Randy Baldwin unveiled four alternative payment security models at Pulse Days 2004. The Winnipeg consultant told the 952 growers who attended the two-day event that the most promising option was a gradual transition to the type of fund employed by Ontario’s corn, soybean and canola growers.
It’s a payment security model that would be funded through a mandatory producer checkoff, a suggestion that didn’t sit well with some of the growers in attendance.
“I’m quite dismayed at the proposal,” said Terry Boehm, a farmer from Allan, Sask.
“The liability for bad transactions should be on the buyers and traders, not on the producers. The producers have already assumed all the risks of producing the product,” he said.
Producer security was easily the most hotly debated topic at Pulse Days. Organizers arranged a special two-hour meeting on the issue, which drew about 40 producers, processors and government officials, the day following Baldwin’s presentation.
A unique proposal came forward at that meeting, one that appealed to a lot of producers in attendance.
Former Saskatchewan Pulse Growers chair Lyle Minogue suggested keeping a system similar to what’s already in place, only instead of processors putting up a bond large enough to cover all their grain purchases, they would post bonds equal to 10 percent of that amount.
The money would go into a joint fund to cover the losses of any pulse company that goes out of business, rather than the way it is now where each processor is responsible for posting a bond large enough to cover its own individual payment liabilities.
“It’s a form of self-insuring at much less cost than what we’re currently doing,” said Minogue.
Processors have complained that the CGC’s system ties up $200 million of much-needed capital in security. Minogue said his idea would only require $20 million, which would still be more than adequate to protect producers in the case of a business failure.
“That’s a heck of a fund,” he said.
Growers gathered at the Saskatoon Inn meeting room liked the idea.

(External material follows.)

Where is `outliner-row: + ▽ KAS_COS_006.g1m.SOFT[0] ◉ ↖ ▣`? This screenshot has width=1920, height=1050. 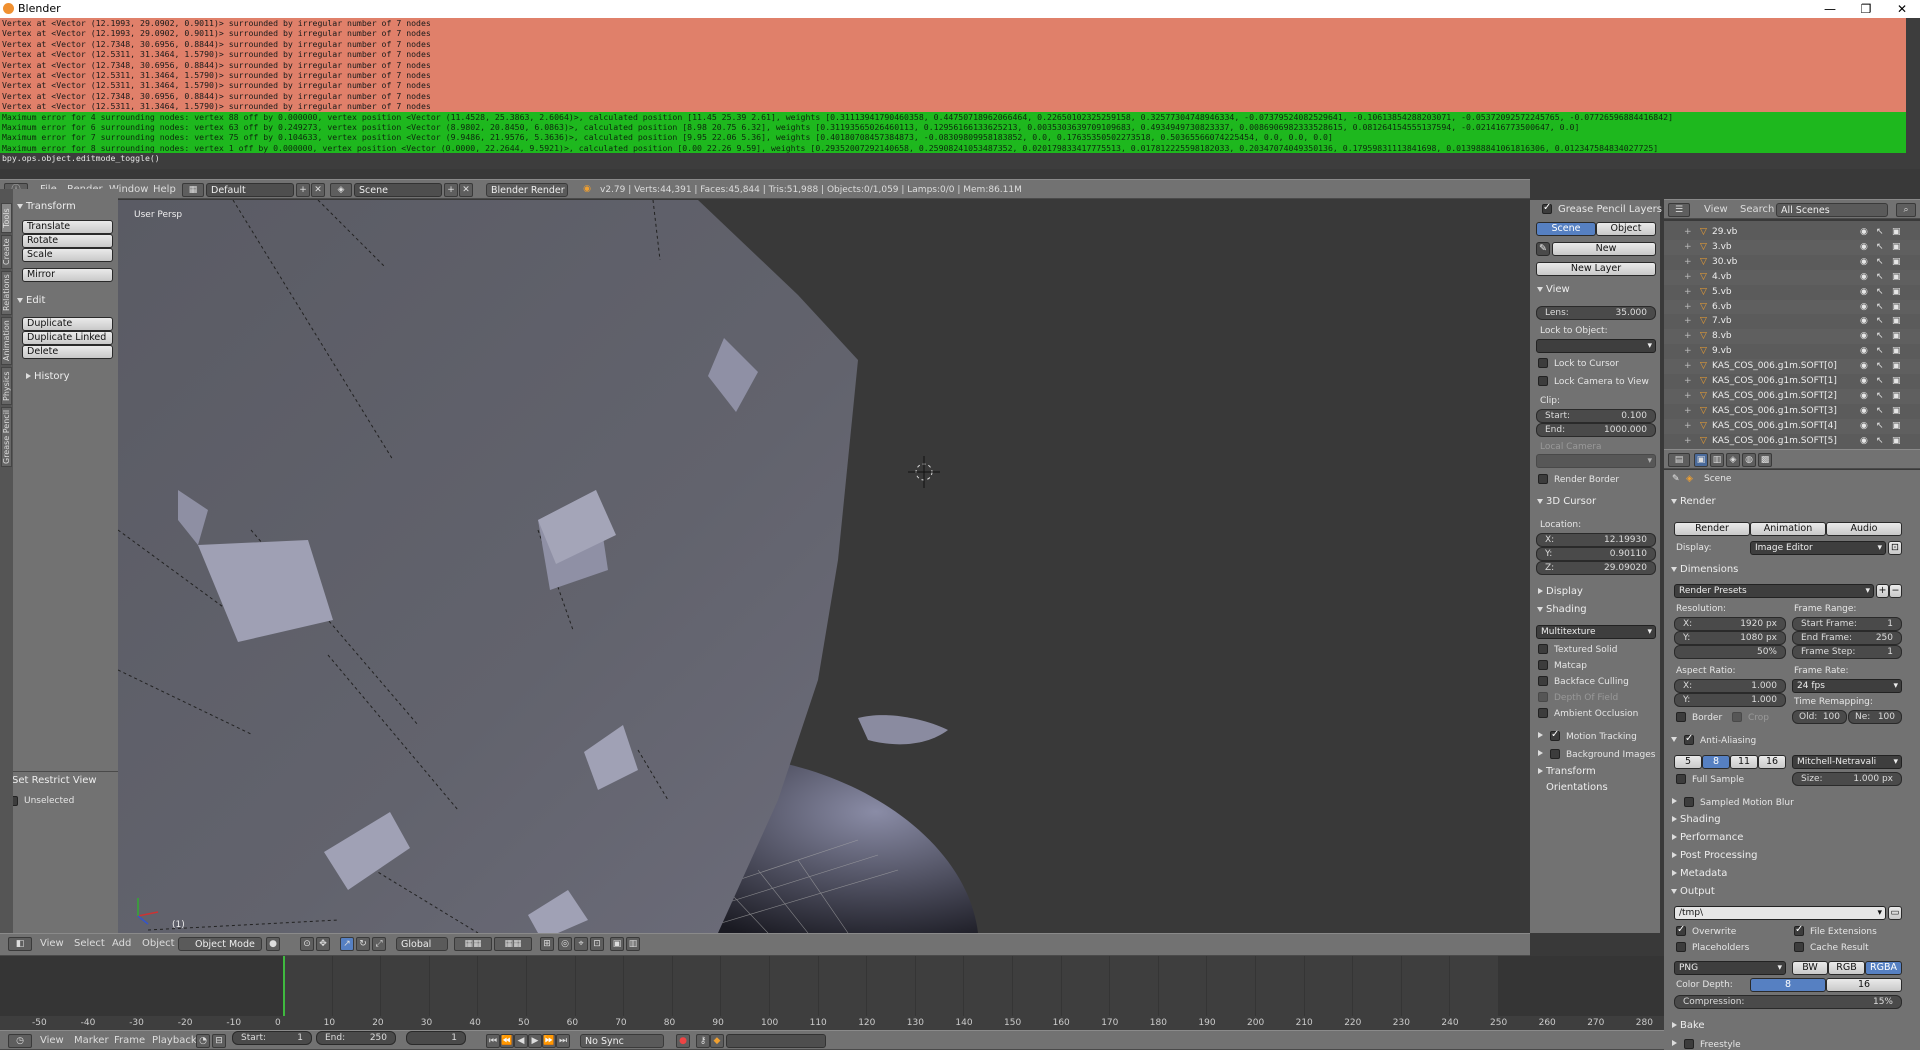 outliner-row: + ▽ KAS_COS_006.g1m.SOFT[0] ◉ ↖ ▣ is located at coordinates (1792, 367).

“I think there’s a way to improve things without throwing the baby out with the bath water and I hope Lyle’s suggestion is taken seriously,” said Tom Jackson, an Alberta Pulse Growers commissioner from Killam, Alta.
Saskatchewan Pulse Growers chair Shawn Buhr said it was such a simple and effective solution he was surprised nobody had thought of it earlier.
But the proposal was not praised unanimously.
Agricore United special crops trader Martin Chidwick wondered why a respectable company that “runs its business ethically and pays on time” should have to bail out a company that is undercapitalized or poorly managed by contributing to a joint fund.
Chidwick, who is president of the Canadian Special Crops Association, also said producers should not have to shoulder all the costs of a new system.
He said members of his association are willing to share the burden.
The CSCA could also help by “vetting” companies from its membership list that don’t meet industry standards, which could help producers decide which firms to deal with.
Baldwin said new ideas are welcome, but he doesn’t want “analysis paralysis.”
Buhr expects a decision within the next few months.
He wants a new or revamped security system in place to protect growers in time for the 2005-06 crop year.